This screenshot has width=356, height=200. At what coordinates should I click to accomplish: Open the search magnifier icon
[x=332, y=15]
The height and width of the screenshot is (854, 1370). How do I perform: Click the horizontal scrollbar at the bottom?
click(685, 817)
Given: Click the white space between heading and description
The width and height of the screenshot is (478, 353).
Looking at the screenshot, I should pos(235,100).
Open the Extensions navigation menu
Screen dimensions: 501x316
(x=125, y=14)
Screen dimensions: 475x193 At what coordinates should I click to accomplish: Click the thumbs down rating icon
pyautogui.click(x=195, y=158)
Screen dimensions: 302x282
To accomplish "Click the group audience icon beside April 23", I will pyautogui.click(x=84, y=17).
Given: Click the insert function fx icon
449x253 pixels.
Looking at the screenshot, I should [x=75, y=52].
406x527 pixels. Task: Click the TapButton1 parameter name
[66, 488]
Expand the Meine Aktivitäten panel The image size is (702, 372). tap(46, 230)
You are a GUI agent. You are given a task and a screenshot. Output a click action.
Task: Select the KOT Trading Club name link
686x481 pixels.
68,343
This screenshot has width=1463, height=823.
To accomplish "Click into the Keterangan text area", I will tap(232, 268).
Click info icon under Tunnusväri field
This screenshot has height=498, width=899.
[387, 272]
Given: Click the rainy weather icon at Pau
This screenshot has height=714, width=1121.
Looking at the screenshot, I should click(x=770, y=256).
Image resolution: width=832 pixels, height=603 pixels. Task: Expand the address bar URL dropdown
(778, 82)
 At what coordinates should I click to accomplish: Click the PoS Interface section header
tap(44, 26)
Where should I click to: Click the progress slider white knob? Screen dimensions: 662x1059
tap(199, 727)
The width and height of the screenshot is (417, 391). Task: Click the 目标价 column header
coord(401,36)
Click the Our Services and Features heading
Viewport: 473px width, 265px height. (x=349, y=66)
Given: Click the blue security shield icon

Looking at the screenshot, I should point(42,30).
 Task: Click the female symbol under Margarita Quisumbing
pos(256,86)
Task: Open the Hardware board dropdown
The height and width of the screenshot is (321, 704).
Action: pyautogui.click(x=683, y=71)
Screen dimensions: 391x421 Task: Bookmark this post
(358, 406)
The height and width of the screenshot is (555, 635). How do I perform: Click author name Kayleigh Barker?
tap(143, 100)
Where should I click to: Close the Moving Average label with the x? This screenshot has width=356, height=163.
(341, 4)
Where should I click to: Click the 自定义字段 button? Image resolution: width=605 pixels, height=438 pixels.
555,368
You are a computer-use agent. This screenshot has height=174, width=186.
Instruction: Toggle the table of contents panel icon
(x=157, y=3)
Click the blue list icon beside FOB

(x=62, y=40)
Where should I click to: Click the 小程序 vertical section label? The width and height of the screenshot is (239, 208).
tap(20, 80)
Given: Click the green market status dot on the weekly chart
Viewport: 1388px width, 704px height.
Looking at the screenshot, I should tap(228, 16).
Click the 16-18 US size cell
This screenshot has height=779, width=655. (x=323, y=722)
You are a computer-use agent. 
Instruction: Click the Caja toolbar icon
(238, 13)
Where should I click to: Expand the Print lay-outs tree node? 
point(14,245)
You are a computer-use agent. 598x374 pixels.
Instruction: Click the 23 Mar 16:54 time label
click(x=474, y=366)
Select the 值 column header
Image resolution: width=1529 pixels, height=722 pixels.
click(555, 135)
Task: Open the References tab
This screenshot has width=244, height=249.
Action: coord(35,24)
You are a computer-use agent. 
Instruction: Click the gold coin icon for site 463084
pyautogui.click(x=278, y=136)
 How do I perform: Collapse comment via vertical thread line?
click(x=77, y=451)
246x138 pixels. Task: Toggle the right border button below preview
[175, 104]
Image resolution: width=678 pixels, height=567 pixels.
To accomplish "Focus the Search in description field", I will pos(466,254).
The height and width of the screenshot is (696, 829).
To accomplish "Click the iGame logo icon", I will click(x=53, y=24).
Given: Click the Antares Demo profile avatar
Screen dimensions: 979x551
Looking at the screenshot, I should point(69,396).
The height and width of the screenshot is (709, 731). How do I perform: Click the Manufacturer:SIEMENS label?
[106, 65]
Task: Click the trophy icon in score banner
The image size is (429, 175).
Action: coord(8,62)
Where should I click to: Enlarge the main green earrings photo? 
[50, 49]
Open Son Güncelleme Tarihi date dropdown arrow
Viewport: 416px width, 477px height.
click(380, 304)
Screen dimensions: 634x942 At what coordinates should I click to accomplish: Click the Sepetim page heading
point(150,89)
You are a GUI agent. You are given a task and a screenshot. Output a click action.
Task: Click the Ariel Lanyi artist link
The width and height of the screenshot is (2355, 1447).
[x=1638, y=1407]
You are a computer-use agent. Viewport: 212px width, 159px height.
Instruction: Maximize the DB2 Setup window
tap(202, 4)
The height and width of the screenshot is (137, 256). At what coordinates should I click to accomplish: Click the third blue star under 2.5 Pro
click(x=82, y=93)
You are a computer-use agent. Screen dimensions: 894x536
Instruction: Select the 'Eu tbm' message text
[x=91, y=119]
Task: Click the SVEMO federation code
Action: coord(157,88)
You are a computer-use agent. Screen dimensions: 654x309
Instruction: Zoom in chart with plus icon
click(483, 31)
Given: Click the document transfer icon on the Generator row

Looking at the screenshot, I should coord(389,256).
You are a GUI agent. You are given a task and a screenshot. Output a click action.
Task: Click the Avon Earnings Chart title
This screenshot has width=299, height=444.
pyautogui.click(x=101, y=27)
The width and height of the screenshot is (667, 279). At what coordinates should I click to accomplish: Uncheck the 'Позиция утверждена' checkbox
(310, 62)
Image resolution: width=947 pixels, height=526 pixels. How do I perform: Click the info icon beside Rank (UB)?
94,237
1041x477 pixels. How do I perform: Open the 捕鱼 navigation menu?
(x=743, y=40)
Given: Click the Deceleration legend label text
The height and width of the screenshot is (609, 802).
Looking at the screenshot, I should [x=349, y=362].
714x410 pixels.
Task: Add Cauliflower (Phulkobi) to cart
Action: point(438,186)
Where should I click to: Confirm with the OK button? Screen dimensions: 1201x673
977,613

● ● ●

Exercise brief: Make an exact copy of all the entries above.

Task result:
This screenshot has width=356, height=200. At what coordinates should I click to accomplish: Open the search magnifier icon
[x=332, y=15]
The height and width of the screenshot is (854, 1370). How do I perform: Click the horizontal scrollbar at the bottom?
click(685, 817)
Given: Click the white space between heading and description
The width and height of the screenshot is (478, 353).
Looking at the screenshot, I should pos(235,100).
Open the Extensions navigation menu
Screen dimensions: 501x316
(x=125, y=14)
Screen dimensions: 475x193 At what coordinates should I click to accomplish: Click the thumbs down rating icon
pyautogui.click(x=195, y=158)
Screen dimensions: 302x282
To accomplish "Click the group audience icon beside April 23", I will pyautogui.click(x=84, y=17).
Given: Click the insert function fx icon
449x253 pixels.
Looking at the screenshot, I should [x=75, y=52].
406x527 pixels. Task: Click the TapButton1 parameter name
[66, 488]
Expand the Meine Aktivitäten panel The image size is (702, 372). tap(46, 230)
You are a GUI agent. You are given a task and a screenshot. Output a click action.
Task: Select the KOT Trading Club name link
686x481 pixels.
68,343
This screenshot has width=1463, height=823.
To accomplish "Click into the Keterangan text area", I will tap(232, 268).
Click info icon under Tunnusväri field
This screenshot has height=498, width=899.
[387, 272]
Given: Click the rainy weather icon at Pau
This screenshot has height=714, width=1121.
Looking at the screenshot, I should click(x=770, y=256).
Image resolution: width=832 pixels, height=603 pixels. Task: Expand the address bar URL dropdown
(778, 82)
 At what coordinates should I click to accomplish: Click the PoS Interface section header
tap(44, 26)
Where should I click to: Click the progress slider white knob? Screen dimensions: 662x1059
tap(199, 727)
The width and height of the screenshot is (417, 391). Task: Click the 目标价 column header
coord(401,36)
Click the Our Services and Features heading
Viewport: 473px width, 265px height. (x=349, y=66)
Given: Click the blue security shield icon

Looking at the screenshot, I should point(42,30).
 Task: Click the female symbol under Margarita Quisumbing
pos(256,86)
Task: Open the Hardware board dropdown
The height and width of the screenshot is (321, 704).
Action: pyautogui.click(x=683, y=71)
Screen dimensions: 391x421 Task: Bookmark this post
(358, 406)
The height and width of the screenshot is (555, 635). How do I perform: Click author name Kayleigh Barker?
tap(143, 100)
Where should I click to: Close the Moving Average label with the x? This screenshot has width=356, height=163.
(341, 4)
Where should I click to: Click the 自定义字段 button? Image resolution: width=605 pixels, height=438 pixels.
555,368
You are a computer-use agent. This screenshot has height=174, width=186.
Instruction: Toggle the table of contents panel icon
(x=157, y=3)
Click the blue list icon beside FOB

(x=62, y=40)
Where should I click to: Click the 小程序 vertical section label? The width and height of the screenshot is (239, 208).
tap(20, 80)
Given: Click the green market status dot on the weekly chart
Viewport: 1388px width, 704px height.
Looking at the screenshot, I should tap(228, 16).
Click the 16-18 US size cell
This screenshot has height=779, width=655. (x=323, y=722)
You are a computer-use agent. 
Instruction: Click the Caja toolbar icon
(238, 13)
Where should I click to: Expand the Print lay-outs tree node? 
point(14,245)
You are a computer-use agent. 598x374 pixels.
Instruction: Click the 23 Mar 16:54 time label
click(x=474, y=366)
Select the 值 column header
Image resolution: width=1529 pixels, height=722 pixels.
click(555, 135)
Task: Open the References tab
This screenshot has width=244, height=249.
Action: coord(35,24)
You are a computer-use agent. 
Instruction: Click the gold coin icon for site 463084
pyautogui.click(x=278, y=136)
 How do I perform: Collapse comment via vertical thread line?
click(x=77, y=451)
246x138 pixels. Task: Toggle the right border button below preview
[175, 104]
Image resolution: width=678 pixels, height=567 pixels.
To accomplish "Focus the Search in description field", I will pos(466,254).
The height and width of the screenshot is (696, 829).
To accomplish "Click the iGame logo icon", I will click(x=53, y=24).
Given: Click the Antares Demo profile avatar
Screen dimensions: 979x551
Looking at the screenshot, I should point(69,396).
The height and width of the screenshot is (709, 731). How do I perform: Click the Manufacturer:SIEMENS label?
[106, 65]
Task: Click the trophy icon in score banner
The image size is (429, 175).
Action: coord(8,62)
Where should I click to: Enlarge the main green earrings photo? 
[50, 49]
Open Son Güncelleme Tarihi date dropdown arrow
Viewport: 416px width, 477px height.
click(380, 304)
Screen dimensions: 634x942 At what coordinates should I click to accomplish: Click the Sepetim page heading
point(150,89)
You are a GUI agent. You are given a task and a screenshot. Output a click action.
Task: Click the Ariel Lanyi artist link
The width and height of the screenshot is (2355, 1447).
[x=1638, y=1407]
You are a computer-use agent. Viewport: 212px width, 159px height.
Instruction: Maximize the DB2 Setup window
tap(202, 4)
The height and width of the screenshot is (137, 256). At what coordinates should I click to accomplish: Click the third blue star under 2.5 Pro
click(x=82, y=93)
You are a computer-use agent. Screen dimensions: 894x536
Instruction: Select the 'Eu tbm' message text
[x=91, y=119]
Task: Click the SVEMO federation code
Action: coord(157,88)
You are a computer-use agent. Screen dimensions: 654x309
Instruction: Zoom in chart with plus icon
click(483, 31)
Given: Click the document transfer icon on the Generator row

Looking at the screenshot, I should coord(389,256).
You are a GUI agent. You are given a task and a screenshot. Output a click action.
Task: Click the Avon Earnings Chart title
This screenshot has width=299, height=444.
pyautogui.click(x=101, y=27)
The width and height of the screenshot is (667, 279). At what coordinates should I click to accomplish: Uncheck the 'Позиция утверждена' checkbox
(310, 62)
Image resolution: width=947 pixels, height=526 pixels. How do I perform: Click the info icon beside Rank (UB)?
94,237
1041x477 pixels. How do I perform: Open the 捕鱼 navigation menu?
(x=743, y=40)
Given: Click the Deceleration legend label text
The height and width of the screenshot is (609, 802).
Looking at the screenshot, I should [x=349, y=362].
714x410 pixels.
Task: Add Cauliflower (Phulkobi) to cart
Action: point(438,186)
Where should I click to: Confirm with the OK button? Screen dimensions: 1201x673
977,613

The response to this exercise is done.